::: DATA SUPPLIED

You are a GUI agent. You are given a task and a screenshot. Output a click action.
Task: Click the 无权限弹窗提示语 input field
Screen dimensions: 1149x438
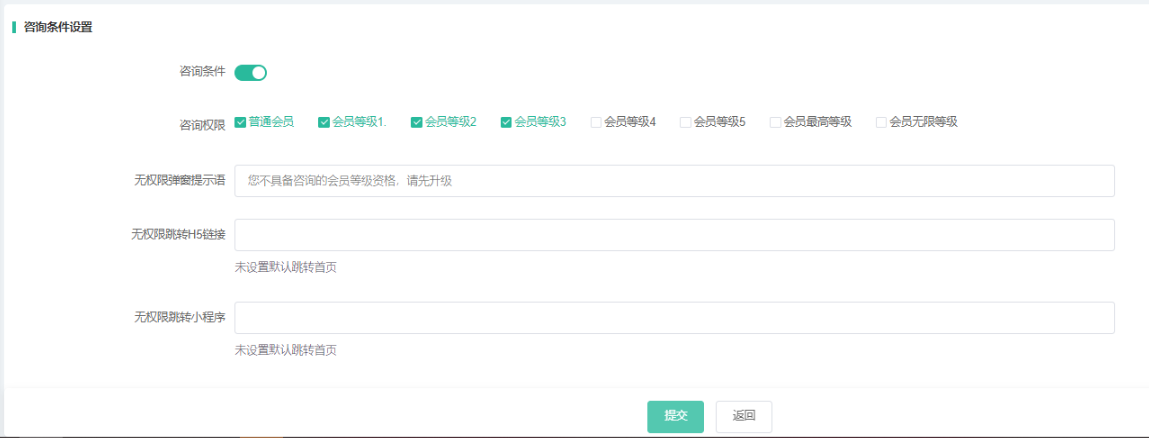point(674,181)
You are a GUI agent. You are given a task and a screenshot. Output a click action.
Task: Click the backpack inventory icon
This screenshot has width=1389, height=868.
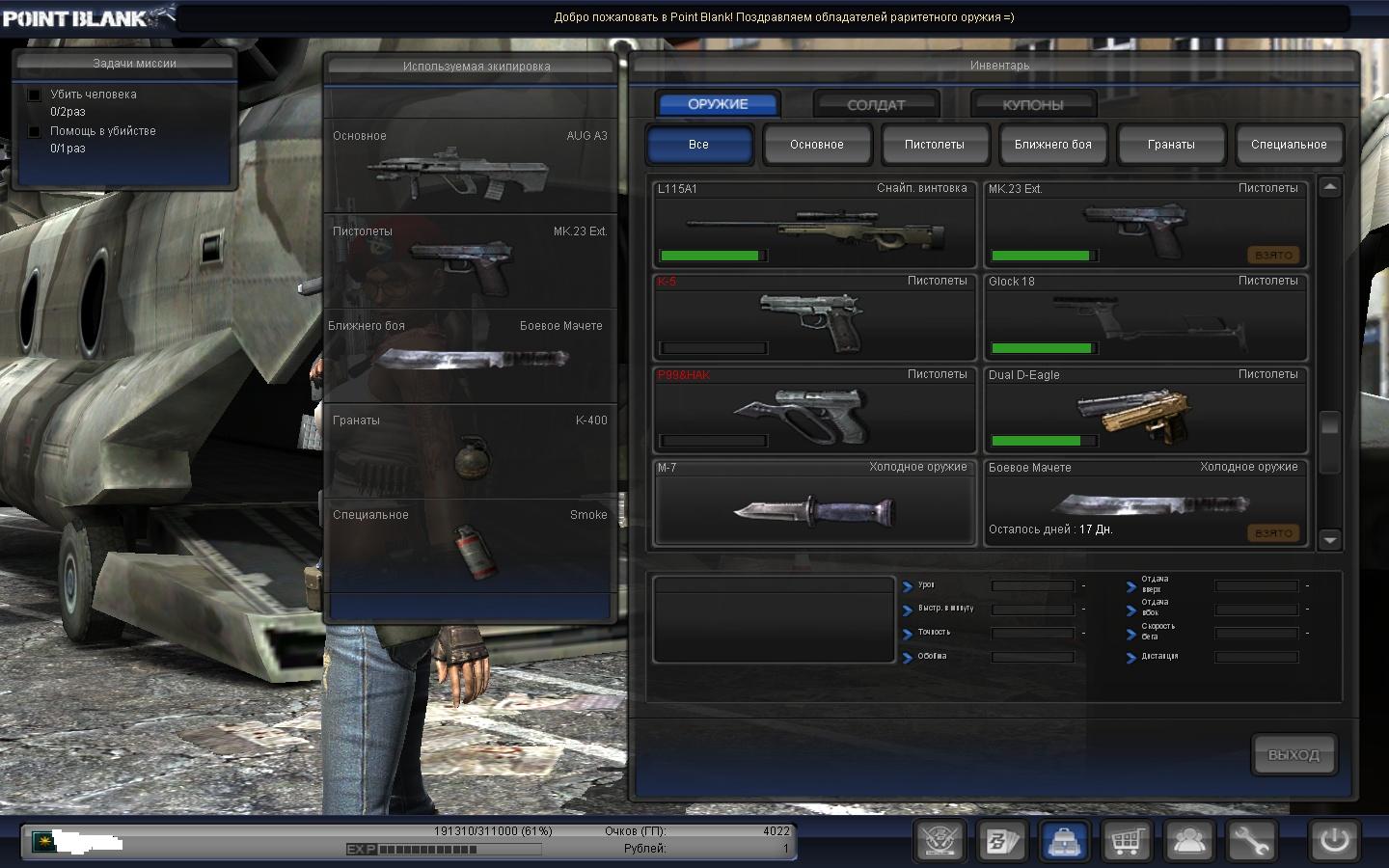pos(1064,841)
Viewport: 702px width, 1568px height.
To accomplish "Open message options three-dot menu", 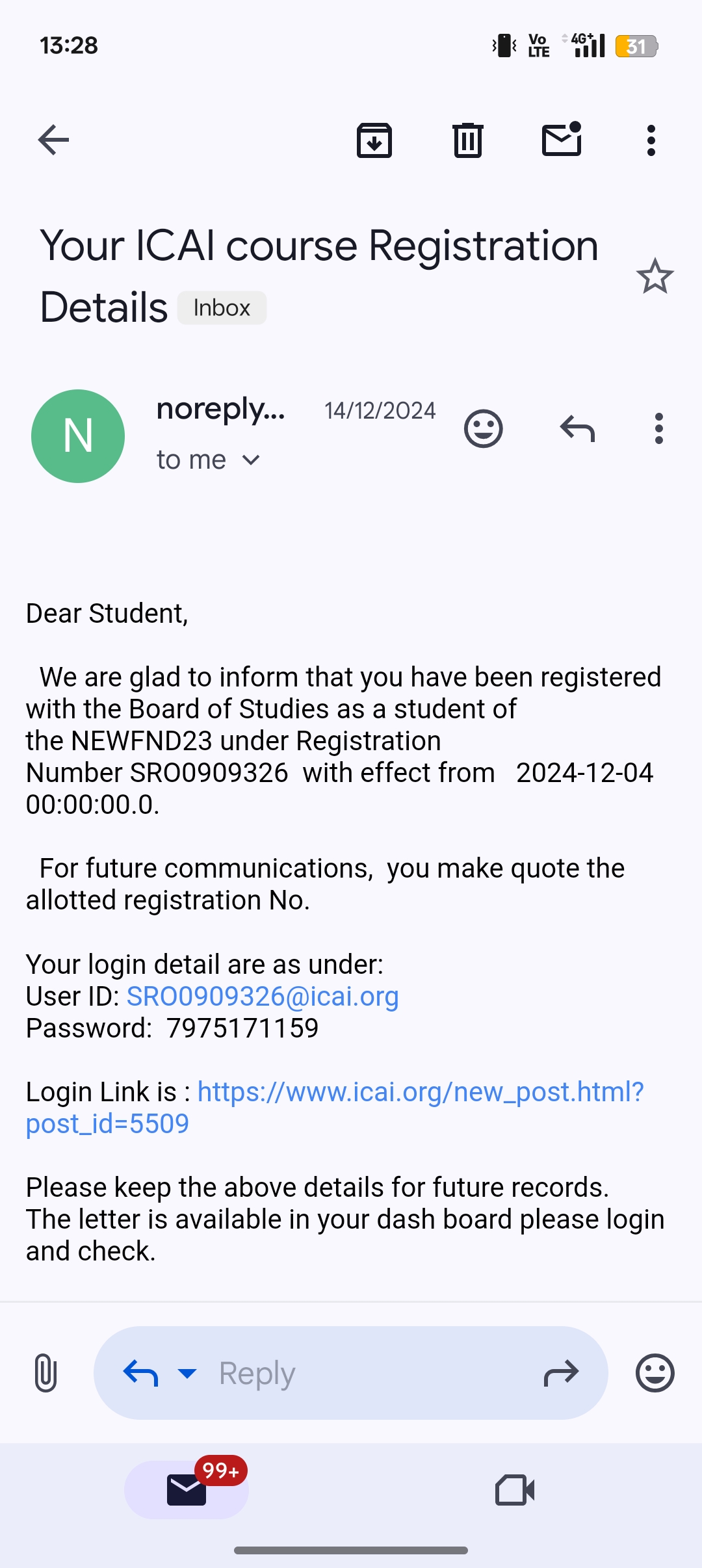I will click(659, 429).
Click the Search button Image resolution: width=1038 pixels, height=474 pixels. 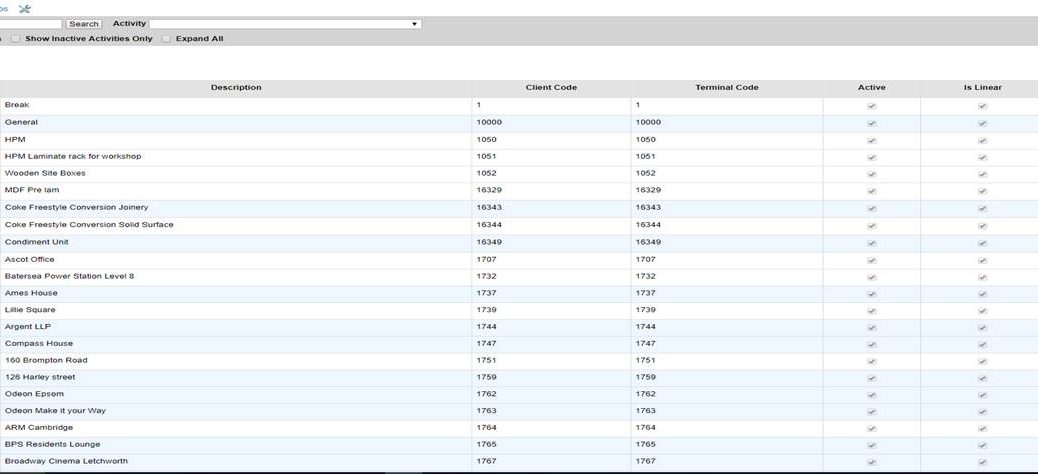pyautogui.click(x=84, y=23)
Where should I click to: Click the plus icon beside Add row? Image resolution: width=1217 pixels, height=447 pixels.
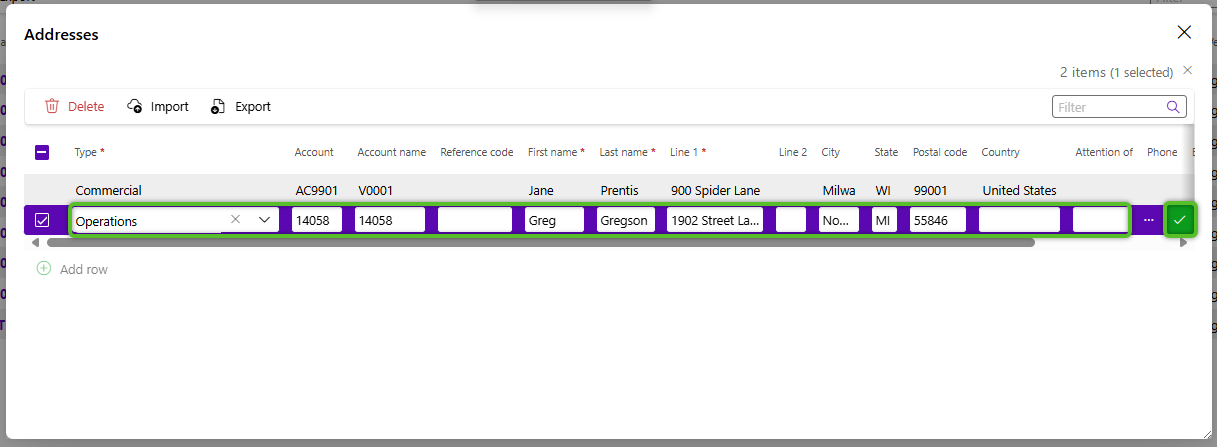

::::::

Word for word, give again the lines from the first entry to the line with "Task: Click the backpack inventory icon", inclusive. Exclude the pictures.

◆ YOUR SOLUTION
You are a GUI agent. You are given a task and a screenshot. Output a click action.
Task: Click the 无权限弹窗提示语 input field
Screen dimensions: 1149x438
point(674,181)
You are a GUI agent. You are given a task and a screenshot. Output a click action.
Task: Click the backpack inventory icon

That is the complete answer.